La planta
del individuo que me la presentó era chulesca: Gafas oscuras, chaqueta de cuero
y pantalón del mismo material bien ajustado, y para rematar unas botas de
montar de tipo militar.
Esa primera
impresión y dada mi mojigatez en estos temas, me causó ciertos reparos
iniciales el tener que tratar asuntos tan personales e íntimos con un personaje cuyo
estereotipo no coincidía en absoluto con el mío que soy, una persona de lo más
corriente y para nada extravagante.
Me chequeó de
arriba abajo como para valorar si era digno interlocutor y posible cliente, el
caso es que me ruboricé de forma pueril al calibrar las supuestas razones que
me habían precipitado a acordar la cita con ambos.
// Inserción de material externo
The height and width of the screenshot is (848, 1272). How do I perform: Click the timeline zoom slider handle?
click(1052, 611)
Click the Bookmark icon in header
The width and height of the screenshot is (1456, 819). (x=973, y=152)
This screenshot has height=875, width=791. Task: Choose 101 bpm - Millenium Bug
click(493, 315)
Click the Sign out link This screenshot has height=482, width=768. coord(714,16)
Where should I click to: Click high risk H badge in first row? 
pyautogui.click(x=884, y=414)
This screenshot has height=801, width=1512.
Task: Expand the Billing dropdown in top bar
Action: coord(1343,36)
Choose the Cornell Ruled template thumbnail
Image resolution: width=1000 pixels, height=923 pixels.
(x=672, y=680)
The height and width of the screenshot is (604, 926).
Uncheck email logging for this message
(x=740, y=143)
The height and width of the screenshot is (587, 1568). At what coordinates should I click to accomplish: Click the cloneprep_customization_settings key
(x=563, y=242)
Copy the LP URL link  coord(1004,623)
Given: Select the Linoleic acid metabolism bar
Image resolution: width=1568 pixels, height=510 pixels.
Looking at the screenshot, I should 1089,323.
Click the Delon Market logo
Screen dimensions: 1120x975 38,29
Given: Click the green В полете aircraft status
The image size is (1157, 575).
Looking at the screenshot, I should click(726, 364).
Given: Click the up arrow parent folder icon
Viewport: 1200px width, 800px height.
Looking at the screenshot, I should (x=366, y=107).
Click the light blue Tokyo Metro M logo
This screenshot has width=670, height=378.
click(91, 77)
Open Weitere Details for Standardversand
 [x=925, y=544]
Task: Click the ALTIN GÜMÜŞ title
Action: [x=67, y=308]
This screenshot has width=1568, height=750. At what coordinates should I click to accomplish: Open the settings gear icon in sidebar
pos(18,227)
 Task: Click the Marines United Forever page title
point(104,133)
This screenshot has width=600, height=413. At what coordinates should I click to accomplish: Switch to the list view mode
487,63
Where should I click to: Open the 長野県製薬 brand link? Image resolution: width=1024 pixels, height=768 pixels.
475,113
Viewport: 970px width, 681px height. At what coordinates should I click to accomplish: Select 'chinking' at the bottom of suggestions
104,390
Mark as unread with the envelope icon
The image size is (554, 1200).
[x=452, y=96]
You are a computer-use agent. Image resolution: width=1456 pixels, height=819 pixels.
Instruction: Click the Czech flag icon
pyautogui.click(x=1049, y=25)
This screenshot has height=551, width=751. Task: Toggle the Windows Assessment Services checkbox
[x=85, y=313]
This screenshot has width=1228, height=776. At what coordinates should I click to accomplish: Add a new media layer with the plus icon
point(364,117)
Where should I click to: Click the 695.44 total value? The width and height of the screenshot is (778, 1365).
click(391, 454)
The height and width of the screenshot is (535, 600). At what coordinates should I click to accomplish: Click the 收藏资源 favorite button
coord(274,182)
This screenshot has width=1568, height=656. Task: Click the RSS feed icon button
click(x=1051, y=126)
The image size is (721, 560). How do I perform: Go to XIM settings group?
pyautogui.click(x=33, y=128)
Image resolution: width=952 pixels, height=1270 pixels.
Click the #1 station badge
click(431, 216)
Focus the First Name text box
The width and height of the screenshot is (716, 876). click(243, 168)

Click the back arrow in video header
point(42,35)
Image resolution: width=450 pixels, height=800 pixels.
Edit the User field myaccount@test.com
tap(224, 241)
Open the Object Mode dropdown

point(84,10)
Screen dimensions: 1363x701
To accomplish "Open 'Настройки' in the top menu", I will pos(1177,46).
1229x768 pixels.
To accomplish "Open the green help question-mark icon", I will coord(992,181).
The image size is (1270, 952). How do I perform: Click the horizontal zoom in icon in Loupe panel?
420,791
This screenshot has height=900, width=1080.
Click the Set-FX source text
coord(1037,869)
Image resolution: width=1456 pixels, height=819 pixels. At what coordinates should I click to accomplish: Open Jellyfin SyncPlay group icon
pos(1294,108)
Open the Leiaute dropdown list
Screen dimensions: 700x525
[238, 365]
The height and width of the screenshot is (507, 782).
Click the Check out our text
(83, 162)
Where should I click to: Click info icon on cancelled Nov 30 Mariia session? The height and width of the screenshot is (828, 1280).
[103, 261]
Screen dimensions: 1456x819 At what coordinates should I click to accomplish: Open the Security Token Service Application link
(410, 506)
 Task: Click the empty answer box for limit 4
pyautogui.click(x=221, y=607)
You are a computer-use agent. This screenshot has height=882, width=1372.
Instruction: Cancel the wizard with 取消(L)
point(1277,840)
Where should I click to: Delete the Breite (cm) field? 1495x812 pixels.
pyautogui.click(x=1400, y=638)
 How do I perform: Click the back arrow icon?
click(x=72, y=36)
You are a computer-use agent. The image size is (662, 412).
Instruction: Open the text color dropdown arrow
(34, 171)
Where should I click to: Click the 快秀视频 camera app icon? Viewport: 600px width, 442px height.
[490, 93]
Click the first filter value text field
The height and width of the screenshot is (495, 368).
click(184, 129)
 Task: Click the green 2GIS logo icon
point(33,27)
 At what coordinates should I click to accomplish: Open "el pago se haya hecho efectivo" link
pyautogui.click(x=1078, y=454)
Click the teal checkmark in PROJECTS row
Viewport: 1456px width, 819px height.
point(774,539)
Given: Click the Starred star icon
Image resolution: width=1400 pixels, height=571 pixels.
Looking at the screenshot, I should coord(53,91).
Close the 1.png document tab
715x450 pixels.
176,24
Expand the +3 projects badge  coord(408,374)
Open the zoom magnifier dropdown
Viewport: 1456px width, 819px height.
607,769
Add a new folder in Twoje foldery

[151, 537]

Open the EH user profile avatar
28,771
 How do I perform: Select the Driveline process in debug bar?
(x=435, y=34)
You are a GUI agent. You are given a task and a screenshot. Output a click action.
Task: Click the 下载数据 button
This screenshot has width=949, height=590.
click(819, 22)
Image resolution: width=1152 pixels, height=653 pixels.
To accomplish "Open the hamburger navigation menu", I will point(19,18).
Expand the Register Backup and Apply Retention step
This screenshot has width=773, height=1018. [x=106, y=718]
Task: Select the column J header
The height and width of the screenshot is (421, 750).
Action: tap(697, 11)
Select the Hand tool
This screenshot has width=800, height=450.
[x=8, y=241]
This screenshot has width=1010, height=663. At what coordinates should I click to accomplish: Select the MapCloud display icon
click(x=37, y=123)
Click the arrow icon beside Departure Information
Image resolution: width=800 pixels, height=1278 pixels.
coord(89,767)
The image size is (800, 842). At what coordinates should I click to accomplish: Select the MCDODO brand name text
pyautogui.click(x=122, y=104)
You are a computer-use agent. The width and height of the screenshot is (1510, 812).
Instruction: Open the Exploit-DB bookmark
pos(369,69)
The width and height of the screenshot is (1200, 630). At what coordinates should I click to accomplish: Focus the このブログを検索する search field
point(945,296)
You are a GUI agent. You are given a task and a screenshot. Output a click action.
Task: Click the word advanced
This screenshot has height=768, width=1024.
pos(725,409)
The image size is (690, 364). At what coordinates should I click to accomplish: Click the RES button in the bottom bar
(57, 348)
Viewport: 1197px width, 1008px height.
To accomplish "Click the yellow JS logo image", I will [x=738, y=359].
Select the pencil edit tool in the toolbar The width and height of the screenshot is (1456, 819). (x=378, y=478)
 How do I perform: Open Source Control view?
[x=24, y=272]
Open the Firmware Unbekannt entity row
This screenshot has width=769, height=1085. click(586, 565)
¡Pues sí!, también ella estaba presente, junto a él, rotunda en sus formas, brillante en su aspecto, con esa manera de posar cual modelo
de pasarela. Su sola presencia me excitaba y ponía la carne de gallina. Sólo
quería poseerla, hacerla mía a toda costa, costara lo que costara.
Sus curvas
femeninas me seducían y desataban mi pasión animal y primaria de deseo.
El hombre detectó mi manera lúbrica de mirarla, y eso le hizo suponer que pidiera lo que pidiera, se lo iba a conceder a ciegas y sin meditar, y no le faltaban razones. Mis ojos enfervorecidos y delirantes por tenerla y disfrutarla me delataban.
Naturalmente
el precio inicial me pareció exagerado, pero a partir de ahí empezamos a
regatear y a negociar, algo más acorde a las necesidades de cada uno.
¡Por fin! Llegó
el acuerdo, nada barato, pero tampoco desorbitado para tratarse de esa belleza
a la que iba a hacer mía en cuanto su anterior compañero se esfumara.
La iba a
poseer hasta dolerme, pero ante todo iba a lucirla, a presentársela a mis
amigos a los que sabía que les iba a corroer la envidia. La pasearía por toda
la ciudad, sabiendo que arrastraría miradas a su paso; miradas cuajadas de deseo,
el mismo que despertó en mí en cuanto la conocí viendo su foto por Internet.